Realistically, unless the Russian political situation changes beyond recognition, none of these guys can count on getting elected by actual voters — well, maybe a few of them, to some local posts, or whatnot.  The sad fact is, that the vast majority of the Russian people do not care for, and will not vote for, neo-Liberal economics, Libertarianism, Hyper-Capitalism, or anything that smacks of the Yeltsin years.  If anything, most Russians, if given a chance, would return to the rampant Socialism of the Soviet era.  Hence, as a right-wing Libertarian and neo-Yeltsinite, Egor Zhukov has almost zero chance of ever seeing any real power, or finding a real position of influence within the existing “regime”, especially now that he has burned his bridges to it.

The bridesmaids must await the return of Jesus Christ.

For Russian dissidents, once the dice has been tossed (which he did) their only hope of ever seeing the inside of the Kremlin, depends on whether or not the U.S. can pull off a regime-change coup within Russia.  Hence, like Nemtsov or Navalny before him, Zhukov is fated to spend the rest of his working life readying himself for that fatal day, just like the bridesmaids in the Biblical parable.  Except in this case, the Christ they await must come riding in, not on an ass, but on an Abrams tank!

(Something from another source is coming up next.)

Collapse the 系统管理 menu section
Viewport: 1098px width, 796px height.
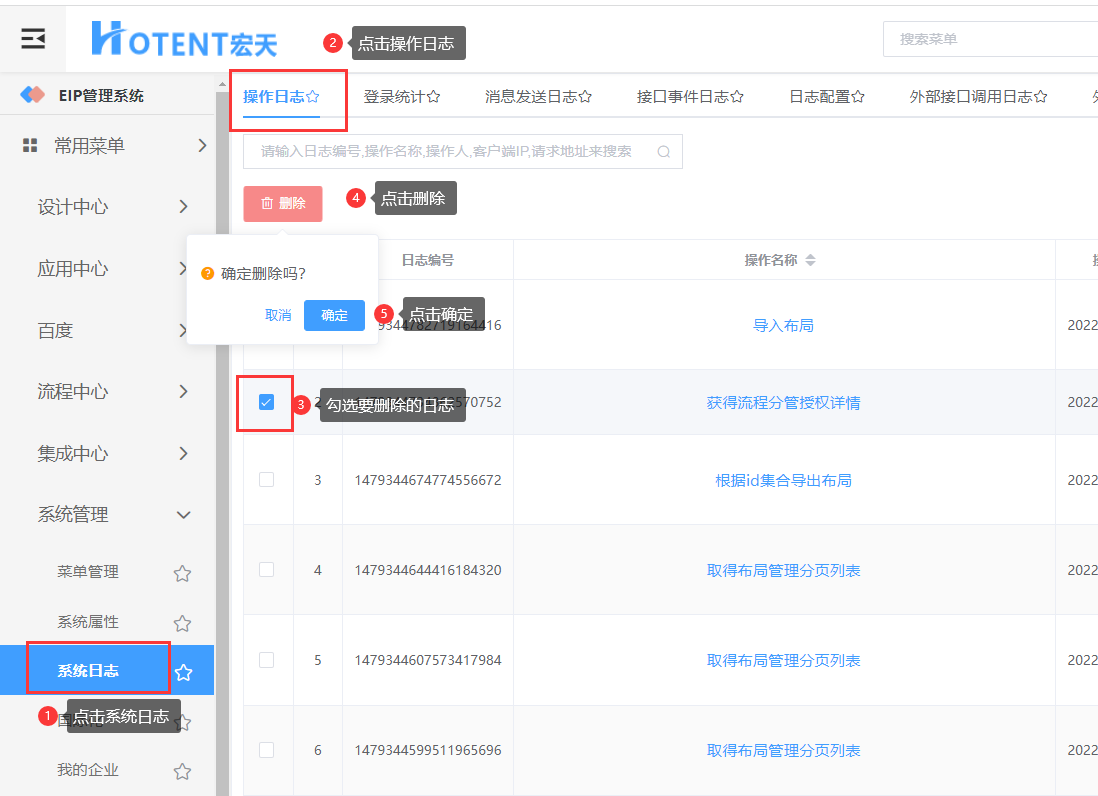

With that Intro, we now continue with the crowd-sourced comments, what people know or don’t know about this new character in the Reality Show that is Russian politics.

What Do We Know About This Guy?

Commenter Y7 posts this:  Egor Zhukov is studying in his fourth year in the “Political Science” Department of the Higher School of Economics (HSE).  He was admitted to the HSE based on winning second prize in the Olympiad on the topic of Sociology.  [yalensis:  In my earlier post I mistakenly wrote that his topic was science.]

Egor is a Muscovite, he was born July 28, 1998.

Egor has his own channel on youtube, he has over 115,000 subscribers and more than 10 million views.  He created the channel in 2015.  Egor is also present on Instagram, VKontakte, and Twitter.  In February of 2019 Egor Sergeevich Zhukov ran for a Deputy seat in the Moscow City Duma.  He ran on Gudkov’s Party ticket and was on the ballot in 4 different suburbs (okrug).  In June Egor withdrew his candidacy.  Why?  In short, he figured that he did not have enough supporters; in his own words, “I did not find sufficient support among my electorate.”

Naturally, Egor Zhukov did not distance himself from political events.  He participated in various actions, including the meeting of July 27, 2019.  After that meeting he was detained (by police) according to Article 212, part 2 of the Legal Codex of the Russian Federation; and remained in detention until September 2019.  [yalensis:  The actual arrest occurred on August 3, 2019.]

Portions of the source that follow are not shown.